WHAT YOU WILL DO: Reproduce all of the entries below, line for line, without altering a single character.

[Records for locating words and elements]
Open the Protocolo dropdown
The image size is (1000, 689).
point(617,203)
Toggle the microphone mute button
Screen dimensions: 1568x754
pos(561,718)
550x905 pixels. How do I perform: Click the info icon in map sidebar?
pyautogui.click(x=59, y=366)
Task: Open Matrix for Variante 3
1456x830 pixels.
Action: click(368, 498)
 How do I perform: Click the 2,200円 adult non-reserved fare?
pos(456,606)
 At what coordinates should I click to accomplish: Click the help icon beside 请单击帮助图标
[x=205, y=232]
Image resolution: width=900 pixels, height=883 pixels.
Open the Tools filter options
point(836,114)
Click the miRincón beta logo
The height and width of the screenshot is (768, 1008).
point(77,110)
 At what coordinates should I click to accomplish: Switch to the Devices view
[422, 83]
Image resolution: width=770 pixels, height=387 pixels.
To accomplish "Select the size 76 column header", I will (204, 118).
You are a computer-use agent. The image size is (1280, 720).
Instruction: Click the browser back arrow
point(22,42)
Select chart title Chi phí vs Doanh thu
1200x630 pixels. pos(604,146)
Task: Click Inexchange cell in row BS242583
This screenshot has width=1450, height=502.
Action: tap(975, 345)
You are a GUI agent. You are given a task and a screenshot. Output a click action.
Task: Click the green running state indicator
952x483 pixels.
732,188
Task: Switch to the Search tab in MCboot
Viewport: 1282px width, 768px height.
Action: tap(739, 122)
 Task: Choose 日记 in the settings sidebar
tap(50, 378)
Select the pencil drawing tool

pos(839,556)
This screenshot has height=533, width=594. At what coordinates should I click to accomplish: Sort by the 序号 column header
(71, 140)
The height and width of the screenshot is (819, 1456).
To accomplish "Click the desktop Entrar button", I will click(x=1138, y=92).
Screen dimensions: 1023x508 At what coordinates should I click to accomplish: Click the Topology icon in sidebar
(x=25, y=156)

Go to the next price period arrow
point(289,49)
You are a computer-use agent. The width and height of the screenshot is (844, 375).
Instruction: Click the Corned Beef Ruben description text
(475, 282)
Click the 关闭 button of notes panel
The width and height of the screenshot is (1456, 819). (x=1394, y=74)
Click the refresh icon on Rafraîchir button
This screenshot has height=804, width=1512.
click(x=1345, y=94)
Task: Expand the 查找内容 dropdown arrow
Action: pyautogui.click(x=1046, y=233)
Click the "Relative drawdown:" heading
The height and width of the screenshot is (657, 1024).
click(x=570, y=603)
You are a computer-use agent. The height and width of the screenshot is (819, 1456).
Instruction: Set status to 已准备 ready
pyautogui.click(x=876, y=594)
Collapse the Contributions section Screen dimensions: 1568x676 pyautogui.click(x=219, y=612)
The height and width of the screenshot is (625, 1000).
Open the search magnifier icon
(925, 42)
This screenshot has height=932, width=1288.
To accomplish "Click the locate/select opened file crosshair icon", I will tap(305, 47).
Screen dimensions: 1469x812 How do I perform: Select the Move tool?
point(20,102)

THE REPLY:
Open the Protocolo dropdown
The image size is (1000, 689).
point(617,203)
Toggle the microphone mute button
Screen dimensions: 1568x754
pos(561,718)
550x905 pixels. How do I perform: Click the info icon in map sidebar?
pyautogui.click(x=59, y=366)
Task: Open Matrix for Variante 3
1456x830 pixels.
Action: click(368, 498)
 How do I perform: Click the 2,200円 adult non-reserved fare?
pos(456,606)
 At what coordinates should I click to accomplish: Click the help icon beside 请单击帮助图标
[x=205, y=232]
Image resolution: width=900 pixels, height=883 pixels.
Open the Tools filter options
point(836,114)
Click the miRincón beta logo
The height and width of the screenshot is (768, 1008).
point(77,110)
 At what coordinates should I click to accomplish: Switch to the Devices view
[422, 83]
Image resolution: width=770 pixels, height=387 pixels.
To accomplish "Select the size 76 column header", I will (204, 118).
You are a computer-use agent. The image size is (1280, 720).
Instruction: Click the browser back arrow
point(22,42)
Select chart title Chi phí vs Doanh thu
1200x630 pixels. pos(604,146)
Task: Click Inexchange cell in row BS242583
This screenshot has width=1450, height=502.
Action: tap(975, 345)
You are a GUI agent. You are given a task and a screenshot. Output a click action.
Task: Click the green running state indicator
952x483 pixels.
732,188
Task: Switch to the Search tab in MCboot
Viewport: 1282px width, 768px height.
Action: tap(739, 122)
 Task: Choose 日记 in the settings sidebar
tap(50, 378)
Select the pencil drawing tool

pos(839,556)
This screenshot has height=533, width=594. At what coordinates should I click to accomplish: Sort by the 序号 column header
(71, 140)
The height and width of the screenshot is (819, 1456).
To accomplish "Click the desktop Entrar button", I will click(x=1138, y=92).
Screen dimensions: 1023x508 At what coordinates should I click to accomplish: Click the Topology icon in sidebar
(x=25, y=156)

Go to the next price period arrow
point(289,49)
You are a computer-use agent. The width and height of the screenshot is (844, 375).
Instruction: Click the Corned Beef Ruben description text
(475, 282)
Click the 关闭 button of notes panel
The width and height of the screenshot is (1456, 819). (x=1394, y=74)
Click the refresh icon on Rafraîchir button
This screenshot has height=804, width=1512.
click(x=1345, y=94)
Task: Expand the 查找内容 dropdown arrow
Action: pyautogui.click(x=1046, y=233)
Click the "Relative drawdown:" heading
The height and width of the screenshot is (657, 1024).
click(x=570, y=603)
You are a computer-use agent. The height and width of the screenshot is (819, 1456).
Instruction: Set status to 已准备 ready
pyautogui.click(x=876, y=594)
Collapse the Contributions section Screen dimensions: 1568x676 pyautogui.click(x=219, y=612)
The height and width of the screenshot is (625, 1000).
Open the search magnifier icon
(925, 42)
This screenshot has height=932, width=1288.
To accomplish "Click the locate/select opened file crosshair icon", I will tap(305, 47).
Screen dimensions: 1469x812 How do I perform: Select the Move tool?
point(20,102)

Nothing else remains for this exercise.